● Tasks and exercises
#1 In the news roundup below, to what number did congressional budget analysts lower their prediction of people with Affordable Care Act plans this year?
#2 Which sources does the news roundup below cite in square brackets?
#3 Continue the news roundup below with the next item after the last one shown.

● Excerpted passage
Start of Block
Today’s Fear & Greed Index: 27, Extreme Fear (previous close: 26) [CNN]. One week ago: 15 (Extreme Fear). (0 is Extreme Fear; 100 is Extreme Greed).


“Flint hopes to know health of water system ‘come mid-April'” [Chicago Tribune]. No hurry…

Health Care

“The third open-enrollment season for health plans under the Affordable Care Act moved into its final hours Sunday night with little fanfare from Obama administration officials who had been urging consumers to buy insurance” [WaPo]. “[O]n Sunday, the officials provided no figures about the final weekend’s volume of traffic on the federal insurance website.” I can’t imagine why…. Oh wait, WaPo buried the lead: “Congressional budget analysts had predicted that 21 million people would have the plans this year — double what HHS has forecast — but they lowered their numbers last week to 13 million.” You know if the numbers were good, the White House would be trumpeting them. So they aren’t. The only question is how awful they are, and how long the White House can avoid releasing them.

“The Effect of Smoking on Obesity: Evidence from a Randomized Trial” [NBER Working Paper No. 21937]. From the abstract: “Our results imply that the drop in smoking in recent decades explains 14% of the concurrent rise in obesity. Semi-parametric models provide evidence of a diminishing marginal effect of smoking on BMI, while subsample regressions show that the impact is largest for younger individuals, females, those with no college degree, and those with healthy baseline BMI levels.”
End of Block
● Recorded data
Start of Block
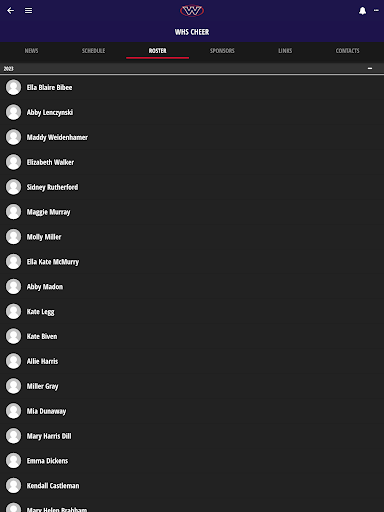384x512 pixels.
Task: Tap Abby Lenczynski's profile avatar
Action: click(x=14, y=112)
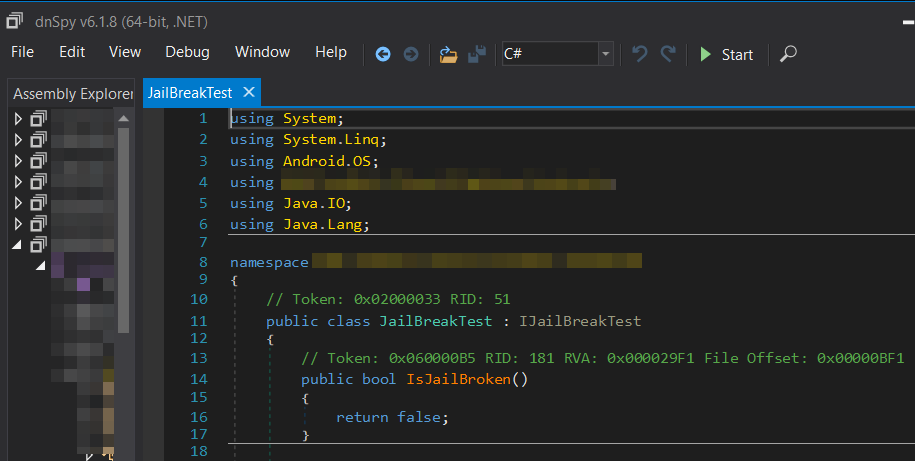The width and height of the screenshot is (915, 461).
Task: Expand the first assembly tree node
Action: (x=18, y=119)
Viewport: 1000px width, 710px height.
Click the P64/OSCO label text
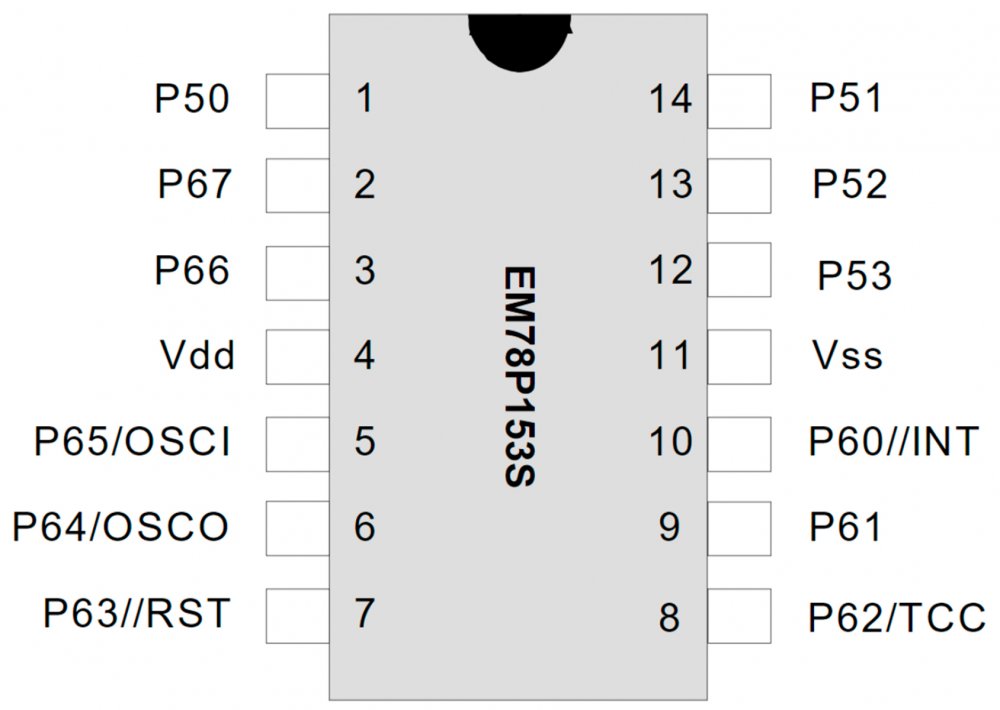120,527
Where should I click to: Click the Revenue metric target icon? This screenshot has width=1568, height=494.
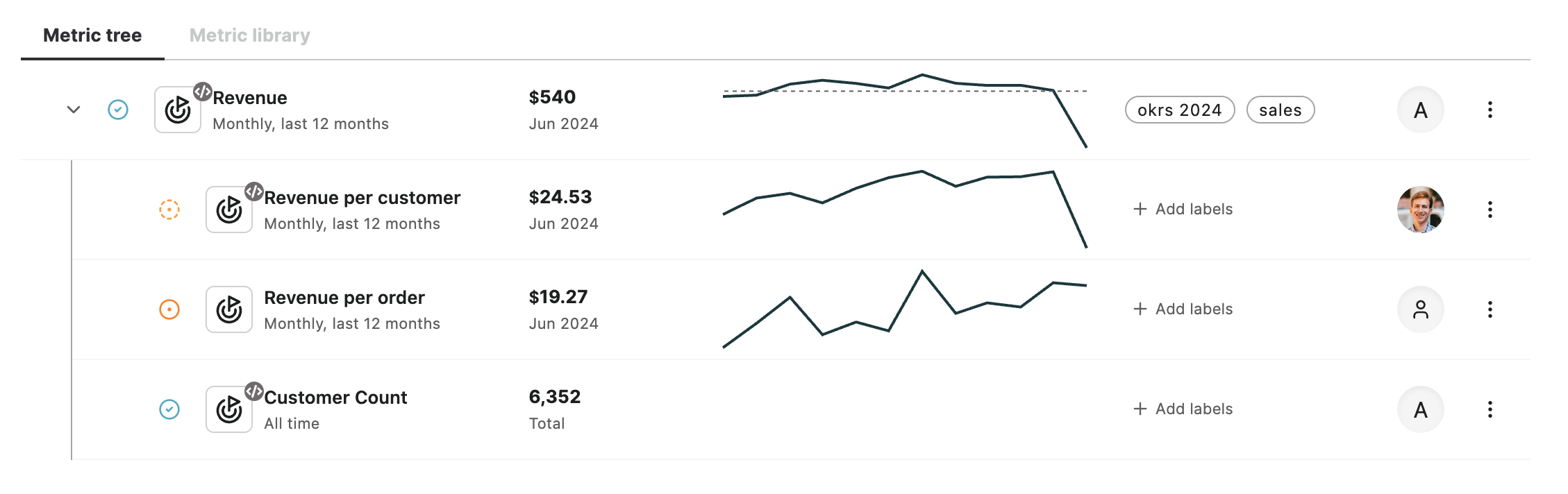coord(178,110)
End of Block
Start of Block
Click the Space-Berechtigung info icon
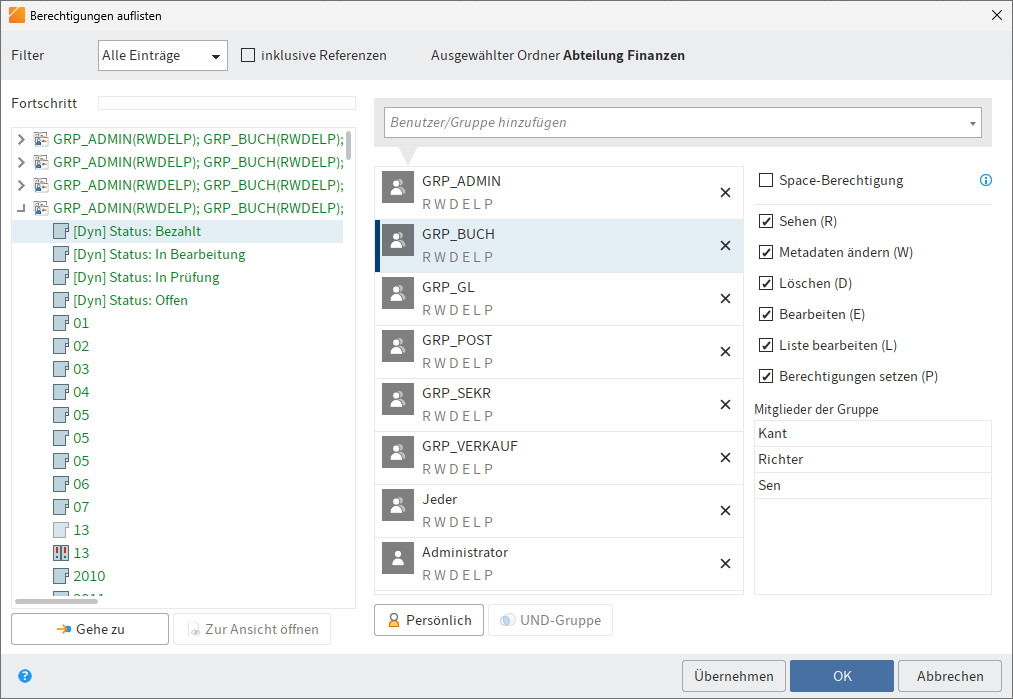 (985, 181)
End of Block
Start of Block
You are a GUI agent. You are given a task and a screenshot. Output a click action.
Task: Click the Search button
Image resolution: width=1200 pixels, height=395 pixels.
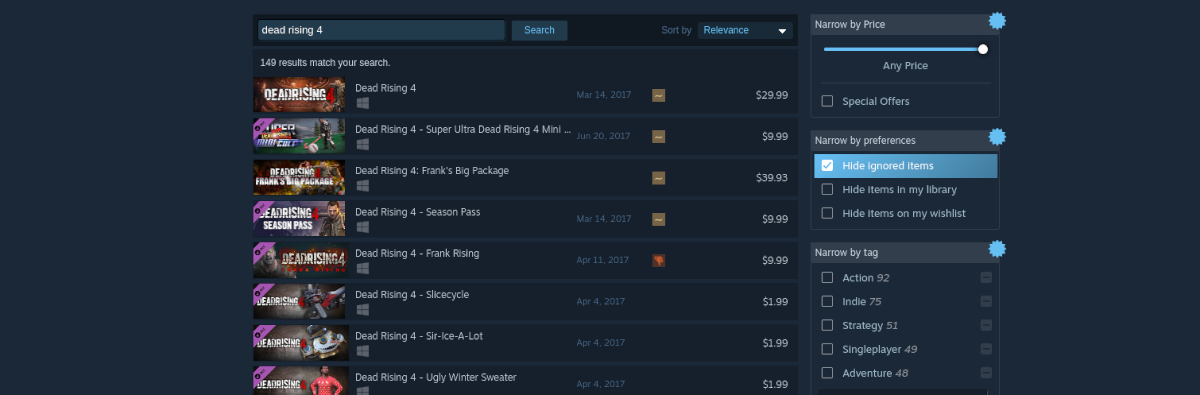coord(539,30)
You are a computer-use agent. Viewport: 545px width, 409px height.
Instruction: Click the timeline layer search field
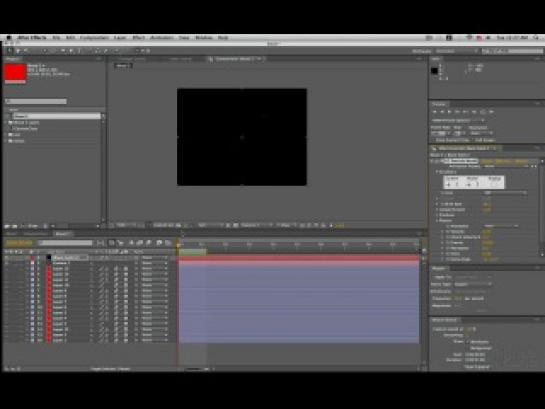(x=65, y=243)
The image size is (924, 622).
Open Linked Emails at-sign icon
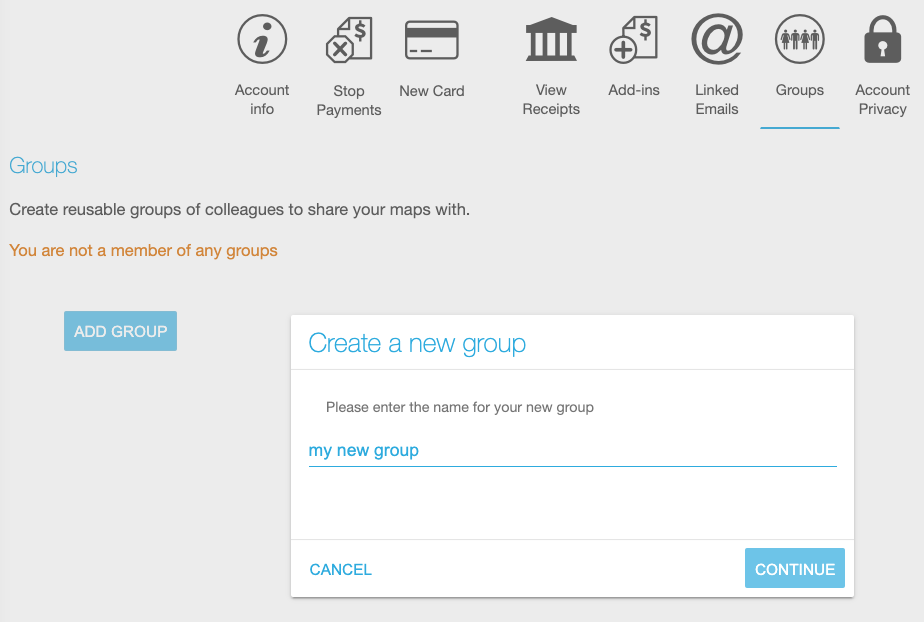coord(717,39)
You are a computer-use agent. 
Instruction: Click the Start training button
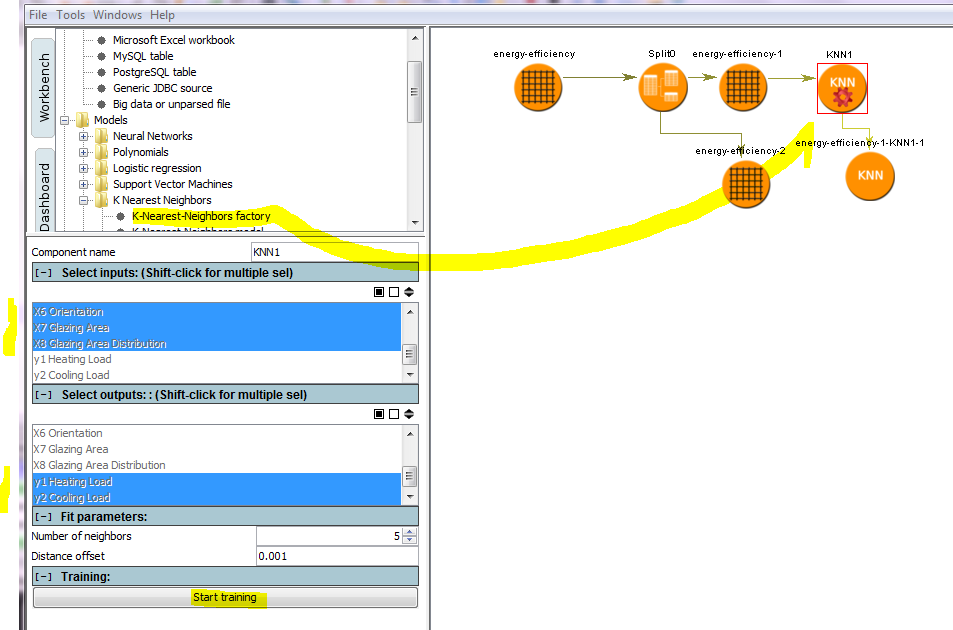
End of Block
● Your responses
#1 13 million

#2 CNN, Chicago Tribune, WaPo, NBER Working Paper No. 21937

#3
Police State Watch

“A gun and knife fight at a Denver motorcycle show that left one person dead and seven wounded was between an outlaw biker gang and a club with many law enforcement members, lawyers for both groups said on Sunday” [Reuters]. “Lawyers for the Iron Order Motorcycle Club, whose members include large numbers of law enforcement and the military, and the Mongols Motorcycle Club, which federal authorities deem an “outlaw motorcycle gang”, each blamed the other side for starting Saturday’s brawl.” Please don’t tell me Trump is seeking the Iron Order’s endorsement. That would be bad.


“Solar sector needs better power storage, grid infrastructure and government support to meet bullish growth predictions” [Guardian].

“Sempra’s [Porter Ranch gas leak] may be erasing, at the least, a year or two from what counts as progress under California’s effort to overhaul its energy industry, a program that’s cost consumers tens of billions of dollars since 2006” [San Diego Tribune].

“Couple surrounds eco-home with greenhouse to keep it warm (Video)” [Treehugger]. And what a gorgeous house!

“Scientists get ‘gene editing’ go-ahead” [BBC]. What could go wrong?

Militia Watch

“[T]hose supporting the [Malheur] occupation [in Harney County] found themselves staring across a social chasm at friends and neighbors who abhorred Bundy’s arrival and his tactics. Community members couldn’t even agree on how to gather in public to hear information and share opinions without fear, insults and holstered guns dominating” [Oregonian]. “That deep canyon won’t be bridged soon, local residents say. Hurtful words, often entombed forever on social media, still rattle through the community, which seemed under siege for almost an entire month.”

“‘Where’s all our Americans?’ David Fry, a 27-year-old dental technician from Ohio, shouted in a video streamed live. ‘Where’s all our supporters? We didn’t get much!'” [Los Angeles Times].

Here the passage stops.